TEXT BLOCK:
===
- Created by: Michael Apted
- Directed by: Michael Apted
- Country of origin: United States
- No. of episodes: 2

Production
- Producers: Steve Lawrence Dale Riehl
- Running time: 132 minutes (US) / 120 minutes (UK)

Original release
- Network: A&E Hallmark Channel
- Release: June 17, 2002 – May 23, 2007

= Married in America =

Documentary series by Michael Apted

Married in America is a documentary film series that follows the lives of nine American married couples. Directed by British director Michael Apted, it is a similar take on his famed Up series.

==Premise==
Beginning in 2001, interviews were intended to be conducted every five years to gauge the lives of the couples and to evaluate American married life as a whole. Participants were asked about their feelings and perceptions of their marriage and married lives. The collective interviews were intended to provided insight into the state of marriage and how it changed over time, but were limited to just a short five-year period by the series' cancelation after release of the second movie.

==Participants==
Participants were selected to highlight the different social, economic, and cultural factors that can affect marriage.

- Amber and Scott - Scott, a former United States Marine, is married to Amber, a cosmopolitan woman. They currently live in Alabama.
- Betty and Reggie are an interracial couple that have known each other since childhood. They were childhood sweethearts, and were married and now live in Queens, New York.
- David is a widower who found companionship in Brenda after his wife's death. They were married in Mexicali, Mexico, near where Brenda's family lives.
- Chuck and Carol have been married multiple times in their lives. They have children and grandchildren already with other partners.
- Cheryl and Neal are a multicultural couple. Cheryl is Filipino, and Neal is Jewish. Cultural and religious differences between their families have led to tension. They were married in Walt Disney World and currently live in Manhattan.
- Donna and Todd are upwardly-mobile "yuppie" New Yorkers. They were married shortly before the September 11 attacks.
- Nadine and Frank are an African-American couple. Nadine is a pharmacist, while Frank is a steelworker. They got married despite the seven-year age disparity between them.
- Toni and Kelly are a lesbian couple living in central New Jersey. They were initially wed through a civil union in Vermont, later having a non-binding ceremony for family and friends. They have been involved in same-sex activism and gay rights issues.
- Vanessa and Chris were married days after the September 11 attacks. Chris is a New York City police officer, and Vanessa is a housewife.
===
RECORDED INFORMATION:
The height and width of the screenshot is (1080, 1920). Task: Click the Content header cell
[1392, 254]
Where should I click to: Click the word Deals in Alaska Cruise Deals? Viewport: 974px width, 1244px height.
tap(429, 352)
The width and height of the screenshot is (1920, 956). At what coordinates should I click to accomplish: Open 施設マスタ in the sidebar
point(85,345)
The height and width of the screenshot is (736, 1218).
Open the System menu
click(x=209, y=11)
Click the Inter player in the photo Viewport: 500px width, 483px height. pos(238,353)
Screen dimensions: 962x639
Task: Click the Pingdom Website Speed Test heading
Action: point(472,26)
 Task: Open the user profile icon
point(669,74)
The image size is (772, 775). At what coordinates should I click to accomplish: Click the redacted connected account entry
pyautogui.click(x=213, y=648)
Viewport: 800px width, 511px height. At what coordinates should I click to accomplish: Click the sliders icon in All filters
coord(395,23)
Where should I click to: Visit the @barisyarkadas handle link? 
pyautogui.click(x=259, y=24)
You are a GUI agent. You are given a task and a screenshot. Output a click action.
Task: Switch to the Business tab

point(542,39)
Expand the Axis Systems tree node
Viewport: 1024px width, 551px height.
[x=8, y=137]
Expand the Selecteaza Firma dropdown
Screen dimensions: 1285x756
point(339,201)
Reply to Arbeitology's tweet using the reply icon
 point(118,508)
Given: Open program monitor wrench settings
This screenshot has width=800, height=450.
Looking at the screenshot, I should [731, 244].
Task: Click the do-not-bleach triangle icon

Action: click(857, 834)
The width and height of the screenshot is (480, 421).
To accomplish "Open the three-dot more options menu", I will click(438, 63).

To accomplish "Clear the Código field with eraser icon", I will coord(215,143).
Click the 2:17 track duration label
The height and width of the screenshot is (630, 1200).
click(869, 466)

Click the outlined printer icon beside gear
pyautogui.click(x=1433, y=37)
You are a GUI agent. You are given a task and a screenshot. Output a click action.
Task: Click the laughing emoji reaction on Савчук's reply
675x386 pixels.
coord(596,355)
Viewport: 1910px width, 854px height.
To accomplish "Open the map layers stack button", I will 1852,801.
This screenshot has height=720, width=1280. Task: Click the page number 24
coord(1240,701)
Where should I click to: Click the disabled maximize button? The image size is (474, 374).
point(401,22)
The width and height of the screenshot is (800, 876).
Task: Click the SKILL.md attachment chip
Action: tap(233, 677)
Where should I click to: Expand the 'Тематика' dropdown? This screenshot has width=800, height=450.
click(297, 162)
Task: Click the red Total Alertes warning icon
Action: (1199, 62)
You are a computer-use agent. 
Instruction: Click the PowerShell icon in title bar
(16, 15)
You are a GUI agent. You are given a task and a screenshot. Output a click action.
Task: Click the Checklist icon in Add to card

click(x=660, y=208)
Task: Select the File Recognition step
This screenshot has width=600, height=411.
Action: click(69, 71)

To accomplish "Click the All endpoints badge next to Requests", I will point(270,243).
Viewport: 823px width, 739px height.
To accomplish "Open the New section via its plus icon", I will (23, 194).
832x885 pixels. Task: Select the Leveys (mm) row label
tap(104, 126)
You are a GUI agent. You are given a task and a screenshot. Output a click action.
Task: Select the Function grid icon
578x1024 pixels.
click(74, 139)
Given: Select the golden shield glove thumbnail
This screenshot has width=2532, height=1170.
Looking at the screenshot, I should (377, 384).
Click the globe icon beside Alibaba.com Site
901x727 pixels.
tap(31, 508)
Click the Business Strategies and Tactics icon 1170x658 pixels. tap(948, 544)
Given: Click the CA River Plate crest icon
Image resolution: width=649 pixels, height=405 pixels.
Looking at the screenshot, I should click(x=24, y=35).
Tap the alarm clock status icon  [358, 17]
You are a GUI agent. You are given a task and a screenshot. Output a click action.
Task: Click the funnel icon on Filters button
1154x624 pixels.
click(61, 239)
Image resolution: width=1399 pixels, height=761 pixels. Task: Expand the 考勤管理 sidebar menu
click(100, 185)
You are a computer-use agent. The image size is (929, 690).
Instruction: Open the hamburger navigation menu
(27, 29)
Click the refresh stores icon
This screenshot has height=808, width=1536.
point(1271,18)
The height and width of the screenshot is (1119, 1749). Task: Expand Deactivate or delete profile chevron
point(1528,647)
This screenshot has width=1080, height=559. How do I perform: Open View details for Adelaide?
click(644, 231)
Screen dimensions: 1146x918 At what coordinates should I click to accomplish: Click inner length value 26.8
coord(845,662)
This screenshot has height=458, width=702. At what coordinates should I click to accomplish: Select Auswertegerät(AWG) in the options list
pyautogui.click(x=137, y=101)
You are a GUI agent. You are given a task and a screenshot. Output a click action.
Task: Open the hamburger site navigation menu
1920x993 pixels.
===
TASK A: Restate the Married in America article word for word from "- Created by: Michael" up to and including "120 minutes (UK)".
TASK B: Does each statement agree with the Married in America article? Answer yes or no for each, quoting the deciding words exactly. (i) Betty and Reggie now live in Queens, New York. (ii) Cheryl and Neal were married in Mexicali, Mexico. (iii) Nadine works as a steelworker.
You won't need the records for this.

TASK OUTPUT A:
- Created by: Michael Apted
- Directed by: Michael Apted
- Country of origin: United States
- No. of episodes: 2

Production
- Producers: Steve Lawrence Dale Riehl
- Running time: 132 minutes (US) / 120 minutes (UK)

TASK OUTPUT B:
(i) Yes: "were married and now live in Queens, New York."
(ii) No: "They were married in Walt Disney World and currently live in Manhattan."
(iii) No: "Nadine is a pharmacist, while Frank is a steelworker."